Mononucleosis can cause the Spleen to swell. Rupture may occur without trauma, but impact to the spleen is also a factor. Other complications include hepatitis (inflammation of the liver) causing elevation of serum bilirubin (in approximately 40% of patients), jaundice (approximately 5% of cases), and anemia (a deficiency of red blood cells). In rare cases, death may result from severe hepatitis or splenic rupture.
Reports of splenomegaly (enlarged spleen) in infectious mononucleosis suggest variable prevalence rates of 25% to 75%. Among pediatric patients, a splenomegaly rate of 50% is expected, with a rate of 60% reported in one case series. Although splenic rupture is a rare complication of infectious mononucleosis, it is the basis of advice to avoid contact sports for 4-6 weeks after diagnosis.
Usually, the longer the infected person experiences the symptoms the more the infection weakens the person’s immune system and the longer he/she will need to recover. Cyclical reactivation of the virus, although rare in healthy people, is often a sign of immunological abnormalities in the small subset of organic disease patients in which the virus is active or reactivated.

──────

◆ YOUR OBJECTIVE ◆
Update the stretch of the mononucleosis text from "Usually, the longer" through "active or reactivated." by replacing "immune system" with "immune defenses".

◆ ENTRIES SHOWN ◆
──────

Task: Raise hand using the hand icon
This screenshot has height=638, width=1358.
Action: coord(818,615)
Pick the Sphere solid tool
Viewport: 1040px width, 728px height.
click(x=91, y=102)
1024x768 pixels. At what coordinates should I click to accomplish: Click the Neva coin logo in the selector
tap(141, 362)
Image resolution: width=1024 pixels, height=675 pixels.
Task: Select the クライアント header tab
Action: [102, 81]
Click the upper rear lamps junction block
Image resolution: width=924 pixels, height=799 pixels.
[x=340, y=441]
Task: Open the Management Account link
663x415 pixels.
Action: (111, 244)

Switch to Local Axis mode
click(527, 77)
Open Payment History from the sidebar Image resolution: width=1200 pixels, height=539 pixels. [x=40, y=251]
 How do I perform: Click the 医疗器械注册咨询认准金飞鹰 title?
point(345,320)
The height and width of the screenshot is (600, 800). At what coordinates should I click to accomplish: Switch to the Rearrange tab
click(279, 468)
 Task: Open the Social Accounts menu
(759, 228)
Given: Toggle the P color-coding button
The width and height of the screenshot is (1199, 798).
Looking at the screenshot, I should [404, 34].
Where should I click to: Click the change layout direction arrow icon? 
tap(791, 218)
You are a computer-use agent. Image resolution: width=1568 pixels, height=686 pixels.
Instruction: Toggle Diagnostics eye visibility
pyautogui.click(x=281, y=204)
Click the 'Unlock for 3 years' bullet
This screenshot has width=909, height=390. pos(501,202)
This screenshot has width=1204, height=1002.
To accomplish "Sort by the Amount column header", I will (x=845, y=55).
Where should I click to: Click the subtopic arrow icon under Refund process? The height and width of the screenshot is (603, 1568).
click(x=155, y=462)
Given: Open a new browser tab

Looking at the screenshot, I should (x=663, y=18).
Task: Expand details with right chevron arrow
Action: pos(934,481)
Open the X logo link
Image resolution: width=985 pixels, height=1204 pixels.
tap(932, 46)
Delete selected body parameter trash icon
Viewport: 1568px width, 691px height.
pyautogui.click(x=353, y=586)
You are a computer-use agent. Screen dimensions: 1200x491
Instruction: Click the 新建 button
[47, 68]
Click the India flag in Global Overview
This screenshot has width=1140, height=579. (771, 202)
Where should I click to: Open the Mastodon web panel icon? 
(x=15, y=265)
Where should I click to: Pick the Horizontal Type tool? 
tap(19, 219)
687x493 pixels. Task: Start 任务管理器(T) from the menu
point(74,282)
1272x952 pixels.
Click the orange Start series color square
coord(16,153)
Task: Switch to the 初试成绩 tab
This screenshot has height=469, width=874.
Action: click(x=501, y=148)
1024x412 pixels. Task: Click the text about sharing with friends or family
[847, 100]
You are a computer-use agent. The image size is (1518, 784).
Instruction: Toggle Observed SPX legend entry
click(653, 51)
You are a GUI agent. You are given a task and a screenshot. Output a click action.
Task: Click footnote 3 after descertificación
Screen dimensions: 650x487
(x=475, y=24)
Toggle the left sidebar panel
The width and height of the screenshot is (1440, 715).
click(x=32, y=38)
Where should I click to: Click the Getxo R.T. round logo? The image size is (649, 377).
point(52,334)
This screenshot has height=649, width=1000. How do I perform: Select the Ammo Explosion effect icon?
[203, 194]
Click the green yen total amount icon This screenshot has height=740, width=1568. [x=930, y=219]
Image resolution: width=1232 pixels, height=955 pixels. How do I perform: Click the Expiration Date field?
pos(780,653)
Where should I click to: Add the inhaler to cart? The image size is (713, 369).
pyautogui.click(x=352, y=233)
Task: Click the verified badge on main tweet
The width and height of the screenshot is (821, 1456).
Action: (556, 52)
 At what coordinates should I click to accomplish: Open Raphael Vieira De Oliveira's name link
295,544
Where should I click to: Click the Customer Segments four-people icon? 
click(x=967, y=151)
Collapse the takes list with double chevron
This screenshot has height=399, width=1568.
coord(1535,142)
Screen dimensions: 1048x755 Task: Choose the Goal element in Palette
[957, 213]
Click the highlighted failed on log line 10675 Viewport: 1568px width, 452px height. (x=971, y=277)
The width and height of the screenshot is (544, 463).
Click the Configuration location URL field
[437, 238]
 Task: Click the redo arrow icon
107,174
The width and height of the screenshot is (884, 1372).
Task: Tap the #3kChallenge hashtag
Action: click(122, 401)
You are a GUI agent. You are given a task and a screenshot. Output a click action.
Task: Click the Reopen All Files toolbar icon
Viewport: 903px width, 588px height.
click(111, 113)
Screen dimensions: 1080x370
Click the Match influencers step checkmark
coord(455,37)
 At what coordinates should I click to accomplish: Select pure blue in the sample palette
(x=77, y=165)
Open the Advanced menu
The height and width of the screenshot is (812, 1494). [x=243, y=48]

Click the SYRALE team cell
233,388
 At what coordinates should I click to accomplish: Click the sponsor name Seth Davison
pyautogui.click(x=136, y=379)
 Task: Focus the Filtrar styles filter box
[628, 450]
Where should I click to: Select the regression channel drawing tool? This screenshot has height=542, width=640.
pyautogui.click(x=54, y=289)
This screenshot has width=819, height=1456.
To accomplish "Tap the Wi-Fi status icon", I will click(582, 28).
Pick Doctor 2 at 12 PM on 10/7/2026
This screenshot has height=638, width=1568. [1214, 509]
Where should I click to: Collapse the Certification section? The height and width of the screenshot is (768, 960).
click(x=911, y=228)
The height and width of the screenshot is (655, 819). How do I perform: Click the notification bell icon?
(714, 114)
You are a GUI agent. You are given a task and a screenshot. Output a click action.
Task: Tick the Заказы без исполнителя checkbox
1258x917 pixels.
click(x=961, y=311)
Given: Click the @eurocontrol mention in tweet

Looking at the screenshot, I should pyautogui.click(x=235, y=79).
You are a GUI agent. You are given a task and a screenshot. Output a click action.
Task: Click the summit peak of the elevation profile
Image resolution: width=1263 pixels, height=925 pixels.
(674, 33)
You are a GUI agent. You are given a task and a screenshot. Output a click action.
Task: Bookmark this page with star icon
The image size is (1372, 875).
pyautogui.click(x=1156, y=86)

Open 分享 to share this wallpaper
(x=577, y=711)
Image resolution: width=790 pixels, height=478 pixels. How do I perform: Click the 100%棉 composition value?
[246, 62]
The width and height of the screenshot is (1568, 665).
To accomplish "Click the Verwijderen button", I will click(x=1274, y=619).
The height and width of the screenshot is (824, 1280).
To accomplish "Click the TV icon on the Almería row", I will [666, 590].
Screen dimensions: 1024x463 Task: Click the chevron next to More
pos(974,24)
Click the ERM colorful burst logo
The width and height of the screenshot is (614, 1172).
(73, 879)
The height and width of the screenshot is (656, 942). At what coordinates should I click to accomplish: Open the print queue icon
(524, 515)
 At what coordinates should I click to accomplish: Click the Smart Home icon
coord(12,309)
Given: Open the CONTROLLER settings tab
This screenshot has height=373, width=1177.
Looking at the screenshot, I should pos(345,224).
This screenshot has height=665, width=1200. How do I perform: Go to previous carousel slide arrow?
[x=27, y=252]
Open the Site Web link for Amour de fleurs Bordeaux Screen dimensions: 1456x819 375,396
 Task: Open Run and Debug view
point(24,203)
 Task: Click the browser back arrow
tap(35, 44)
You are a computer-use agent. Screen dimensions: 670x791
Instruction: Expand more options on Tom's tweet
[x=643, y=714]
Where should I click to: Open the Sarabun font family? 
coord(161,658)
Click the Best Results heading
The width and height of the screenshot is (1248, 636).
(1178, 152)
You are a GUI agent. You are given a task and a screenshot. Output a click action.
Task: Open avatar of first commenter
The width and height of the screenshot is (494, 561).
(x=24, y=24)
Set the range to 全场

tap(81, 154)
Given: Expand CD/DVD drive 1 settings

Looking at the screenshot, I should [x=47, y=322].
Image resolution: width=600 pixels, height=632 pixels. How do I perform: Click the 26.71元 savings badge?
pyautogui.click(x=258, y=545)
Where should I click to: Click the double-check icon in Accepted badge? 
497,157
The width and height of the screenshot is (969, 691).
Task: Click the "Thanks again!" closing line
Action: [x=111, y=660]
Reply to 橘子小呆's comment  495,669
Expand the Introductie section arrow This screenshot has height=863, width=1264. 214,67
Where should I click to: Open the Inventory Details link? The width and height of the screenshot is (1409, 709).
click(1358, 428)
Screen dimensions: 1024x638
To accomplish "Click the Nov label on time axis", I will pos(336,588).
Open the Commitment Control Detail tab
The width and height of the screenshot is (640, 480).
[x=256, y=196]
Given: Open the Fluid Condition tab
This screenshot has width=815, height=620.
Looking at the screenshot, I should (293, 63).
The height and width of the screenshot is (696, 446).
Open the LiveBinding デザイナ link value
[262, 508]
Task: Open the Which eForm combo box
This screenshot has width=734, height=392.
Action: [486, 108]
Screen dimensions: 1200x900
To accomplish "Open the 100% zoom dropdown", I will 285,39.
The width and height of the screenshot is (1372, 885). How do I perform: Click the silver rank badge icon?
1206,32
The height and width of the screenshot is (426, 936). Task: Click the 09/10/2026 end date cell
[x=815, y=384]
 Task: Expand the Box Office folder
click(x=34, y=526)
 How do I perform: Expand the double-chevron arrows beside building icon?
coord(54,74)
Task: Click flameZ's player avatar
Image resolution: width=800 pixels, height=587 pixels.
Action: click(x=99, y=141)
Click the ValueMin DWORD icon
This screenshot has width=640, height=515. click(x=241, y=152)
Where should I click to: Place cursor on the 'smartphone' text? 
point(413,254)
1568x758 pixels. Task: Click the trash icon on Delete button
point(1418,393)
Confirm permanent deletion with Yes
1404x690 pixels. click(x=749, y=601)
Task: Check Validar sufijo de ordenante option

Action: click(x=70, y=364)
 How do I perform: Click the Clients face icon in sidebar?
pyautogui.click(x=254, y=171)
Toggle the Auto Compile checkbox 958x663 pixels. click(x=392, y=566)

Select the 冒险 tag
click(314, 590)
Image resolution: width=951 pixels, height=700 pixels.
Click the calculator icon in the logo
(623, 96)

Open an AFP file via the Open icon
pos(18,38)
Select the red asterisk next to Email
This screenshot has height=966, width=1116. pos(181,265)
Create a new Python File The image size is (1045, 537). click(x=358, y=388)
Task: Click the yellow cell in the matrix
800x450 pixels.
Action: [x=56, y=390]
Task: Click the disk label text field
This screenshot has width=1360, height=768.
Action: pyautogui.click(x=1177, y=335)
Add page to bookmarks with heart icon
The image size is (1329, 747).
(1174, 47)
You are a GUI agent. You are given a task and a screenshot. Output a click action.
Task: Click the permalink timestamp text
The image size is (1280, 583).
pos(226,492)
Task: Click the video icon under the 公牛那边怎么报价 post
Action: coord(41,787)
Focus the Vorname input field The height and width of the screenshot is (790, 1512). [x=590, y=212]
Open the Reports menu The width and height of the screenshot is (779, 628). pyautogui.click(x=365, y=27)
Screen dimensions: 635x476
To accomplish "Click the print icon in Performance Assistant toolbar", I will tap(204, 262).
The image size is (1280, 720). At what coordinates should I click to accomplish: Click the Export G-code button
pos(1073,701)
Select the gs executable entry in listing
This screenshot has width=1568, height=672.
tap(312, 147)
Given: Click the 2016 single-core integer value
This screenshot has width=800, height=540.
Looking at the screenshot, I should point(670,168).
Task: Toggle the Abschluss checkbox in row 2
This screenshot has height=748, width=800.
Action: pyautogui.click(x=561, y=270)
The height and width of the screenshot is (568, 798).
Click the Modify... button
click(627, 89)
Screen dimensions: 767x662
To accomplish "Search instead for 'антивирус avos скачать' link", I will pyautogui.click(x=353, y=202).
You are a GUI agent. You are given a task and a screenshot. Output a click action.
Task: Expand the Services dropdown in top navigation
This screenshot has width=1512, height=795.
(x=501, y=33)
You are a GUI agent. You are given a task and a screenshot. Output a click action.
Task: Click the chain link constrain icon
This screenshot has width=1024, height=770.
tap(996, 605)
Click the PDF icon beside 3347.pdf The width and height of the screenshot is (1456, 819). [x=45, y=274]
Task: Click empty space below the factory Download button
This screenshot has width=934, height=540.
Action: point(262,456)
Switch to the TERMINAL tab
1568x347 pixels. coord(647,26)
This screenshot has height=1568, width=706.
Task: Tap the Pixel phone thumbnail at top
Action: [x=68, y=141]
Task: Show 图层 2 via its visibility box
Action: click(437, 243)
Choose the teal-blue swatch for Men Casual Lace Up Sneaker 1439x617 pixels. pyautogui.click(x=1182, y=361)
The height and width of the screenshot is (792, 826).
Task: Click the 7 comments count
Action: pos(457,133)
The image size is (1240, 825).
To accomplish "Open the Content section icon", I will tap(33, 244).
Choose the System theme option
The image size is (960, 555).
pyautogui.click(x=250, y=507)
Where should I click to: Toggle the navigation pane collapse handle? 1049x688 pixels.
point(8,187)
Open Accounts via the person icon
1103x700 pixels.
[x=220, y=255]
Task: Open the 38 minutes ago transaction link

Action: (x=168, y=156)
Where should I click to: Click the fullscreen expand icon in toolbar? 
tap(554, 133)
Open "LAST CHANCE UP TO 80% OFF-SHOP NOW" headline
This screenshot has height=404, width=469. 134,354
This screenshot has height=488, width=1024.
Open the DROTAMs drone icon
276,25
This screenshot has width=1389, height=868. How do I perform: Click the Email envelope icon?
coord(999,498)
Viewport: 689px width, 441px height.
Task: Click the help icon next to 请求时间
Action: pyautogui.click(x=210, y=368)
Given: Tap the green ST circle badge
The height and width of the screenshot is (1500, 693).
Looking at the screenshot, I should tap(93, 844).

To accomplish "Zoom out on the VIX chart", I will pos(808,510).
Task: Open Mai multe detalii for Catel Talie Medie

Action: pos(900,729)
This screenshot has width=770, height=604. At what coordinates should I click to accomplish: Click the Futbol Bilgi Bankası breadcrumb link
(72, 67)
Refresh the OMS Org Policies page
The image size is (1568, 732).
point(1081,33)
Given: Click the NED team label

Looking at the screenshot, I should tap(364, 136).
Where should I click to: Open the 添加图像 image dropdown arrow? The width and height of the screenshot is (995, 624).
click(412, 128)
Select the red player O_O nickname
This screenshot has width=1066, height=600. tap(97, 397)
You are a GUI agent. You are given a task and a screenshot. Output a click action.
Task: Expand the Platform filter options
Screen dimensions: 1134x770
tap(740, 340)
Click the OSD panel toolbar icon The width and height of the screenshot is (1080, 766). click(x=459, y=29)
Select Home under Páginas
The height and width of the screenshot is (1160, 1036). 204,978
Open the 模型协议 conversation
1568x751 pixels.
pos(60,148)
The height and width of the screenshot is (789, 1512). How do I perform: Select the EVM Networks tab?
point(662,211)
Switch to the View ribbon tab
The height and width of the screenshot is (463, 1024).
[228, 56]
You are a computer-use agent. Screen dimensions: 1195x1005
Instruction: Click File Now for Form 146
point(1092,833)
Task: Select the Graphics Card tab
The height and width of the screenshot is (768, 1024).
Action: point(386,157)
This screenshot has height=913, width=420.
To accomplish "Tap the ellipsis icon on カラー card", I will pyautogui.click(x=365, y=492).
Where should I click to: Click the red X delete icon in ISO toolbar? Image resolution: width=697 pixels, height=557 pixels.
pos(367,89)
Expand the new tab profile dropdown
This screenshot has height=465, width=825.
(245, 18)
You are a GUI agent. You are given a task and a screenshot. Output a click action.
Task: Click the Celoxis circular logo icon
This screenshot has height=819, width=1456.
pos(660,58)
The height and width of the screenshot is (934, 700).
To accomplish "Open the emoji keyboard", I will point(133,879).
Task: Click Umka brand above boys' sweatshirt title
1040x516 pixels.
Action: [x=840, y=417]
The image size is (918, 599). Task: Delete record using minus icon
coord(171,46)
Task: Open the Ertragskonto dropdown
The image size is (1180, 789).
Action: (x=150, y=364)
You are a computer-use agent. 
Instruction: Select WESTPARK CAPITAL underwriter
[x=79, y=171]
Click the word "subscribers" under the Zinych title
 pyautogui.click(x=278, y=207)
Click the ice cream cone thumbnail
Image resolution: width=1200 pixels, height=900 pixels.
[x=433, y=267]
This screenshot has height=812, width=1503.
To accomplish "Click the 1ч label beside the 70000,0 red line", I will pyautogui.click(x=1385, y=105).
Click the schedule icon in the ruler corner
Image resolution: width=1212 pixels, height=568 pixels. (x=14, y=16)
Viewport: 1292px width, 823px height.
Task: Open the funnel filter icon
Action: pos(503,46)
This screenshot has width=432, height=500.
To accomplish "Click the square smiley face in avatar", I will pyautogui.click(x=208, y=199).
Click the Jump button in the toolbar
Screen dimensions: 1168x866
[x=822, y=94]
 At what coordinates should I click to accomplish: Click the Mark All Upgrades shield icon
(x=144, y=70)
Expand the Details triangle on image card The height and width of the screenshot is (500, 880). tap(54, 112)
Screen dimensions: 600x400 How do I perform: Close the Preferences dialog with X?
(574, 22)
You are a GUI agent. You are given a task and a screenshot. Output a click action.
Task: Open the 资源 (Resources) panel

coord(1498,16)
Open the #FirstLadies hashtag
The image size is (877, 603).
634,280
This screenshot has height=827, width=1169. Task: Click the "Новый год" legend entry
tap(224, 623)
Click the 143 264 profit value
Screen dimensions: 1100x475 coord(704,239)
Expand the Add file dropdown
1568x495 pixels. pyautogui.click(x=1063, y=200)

──────

◆ FINISHED EXERCISE ◆
Usually, the longer the infected person experiences the symptoms the more the infection weakens the person’s immune defenses and the longer he/she will need to recover. Cyclical reactivation of the virus, although rare in healthy people, is often a sign of immunological abnormalities in the small subset of organic disease patients in which the virus is active or reactivated.